16 thoughts on “Remember those fabulous Sixties?

      1. I worked on the West side of Chicago at that time, and had worked late that day. I would catch a bus from work into the loop and then walk to the train station to catch the train home. The gas drifted into us, the pedestrians, on the Madison street bridge over the Chicago River.

  1. At least in the ’60s, all of the agitators were legit. This time around, everyone is cosplaying, hired via Craig’s List, undercover Daily Show correspondents, or otherwise playing the collective fool.

    1. Just snarkin’, as usual. I wouldn’t be surprised to see some “black bloc” types pop out of some larger group(s) to act the fool, though. Nothing the cops/press love flogging more than the fabled “outside agitators.”

  2. I’ll have to read that Thompson post in its entirety but it is still cool enough outside to walk the dog.

    Yep, I was only 14 then so not on the front lines of trouble. I do recall watching it all on TV. Was it Walter Cronkite or Chet Huntley and David Brinkley. I don’t recall if it was Ch. 2 or Ch 4 (NBC and CBS in Buffalo) but I recall it was pretty bad.

    I worried that an open convention this time would be a circular firing squad, even though I wanted an open convention (but not a circular firing squad). We got the fait accompli instead.

    Noted, SteveO. A friend of mine in these parts refers to the heroes who tore down the Obelisk in the Santa Fe plaza as “Trust Fund Anarchists”.

    1. I was a sophomore at Mitchell “High” School and just getting interested in the (ahem) “counterculture.” My gradual transmutation from suburban drone to hairy nuisance took place over the next couple years as it dawned on me that The Authorities wanted to send me to the other side of the world to exchange gunfire with foreigners I wasn’t even mad at.

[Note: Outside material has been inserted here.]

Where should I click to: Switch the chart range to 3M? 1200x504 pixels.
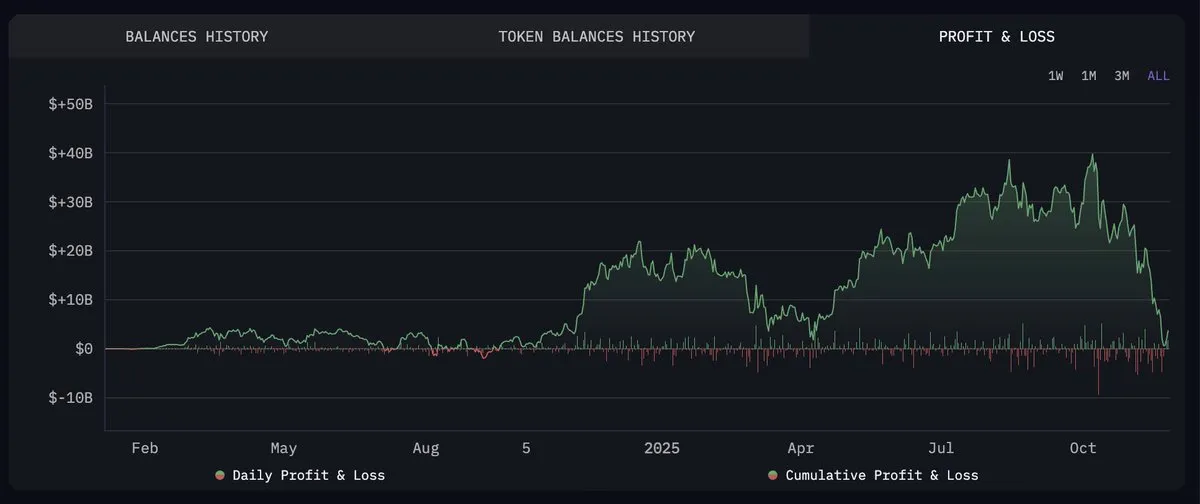1122,76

I thought it might make more sense to stay home and shoot at The Authorities.

    1. Speaking of John Prine and Chicago, Kris Kristofferson wrote the liner notes to the self-titled 1971 album that contains “Your Flag Decal Won’t Get You into Heaven Anymore.” Here they are:

      John Prine caught us by surprise in the late-night morning let-down after our last show in Chicago. Steve Goodman (who’d shared the bill with us that week) asked us to go to Old Town to listen to a friend he said we had to hear, and since Steve had knocked us out all week with his own songs, we obliged.

      
It was too damned late, and we had an early wake-up ahead of us, and by the time we got there Old town was nothing but empty streets and dark windows. And the club was closing. But the owner let us come in, pulled some chairs off a couple of tables, and John unpacked his guitar and got back up to sing.

      
There are few things as depressing to look at as a bunch of chairs upside down on the table of an empty old tavern, and there was that awkward moment, us sitting there like, “Okay, kid, show us what you got,” and him standing up there alone, looking down at his guitar like, “What the hell are we doing here, buddy?” Then he started singing, and by the end of the first line we knew we were hearing something else. It must’ve been like stumbling onto Dylan when he first busted onto the Village scene (in fact Al Aronowitz said the same thing a few weeks later after hearing John do a guest set at the Bitter End). One of those rare, great times when it all seems worth it,, like when the Vision would rise upon Blake’s “weary eyes, Even in this Dungeon, & this Iron Mill.”

      
He sang about a dozen songs, and had to do a dozen more before it was over. Unlike anything I’d heard before.

      
Sam Stone, Donald & Lydia. The one about the Old Folks. Twenty-four years old and writes like he’s about two-hundred and twenty. I don’t know where he comes from, but I’ve got a good idea where he’s going. We went away believers, reminded how goddamned good it feels to be turned on by a real Creative Imagination.

    1. “Fear and Loathing: On the Campaign Trail 1972” remains a must-read for anyone interested in presidential-campaign politics. The Good Doktor at his best, before he spiraled down the loo of his own public persona.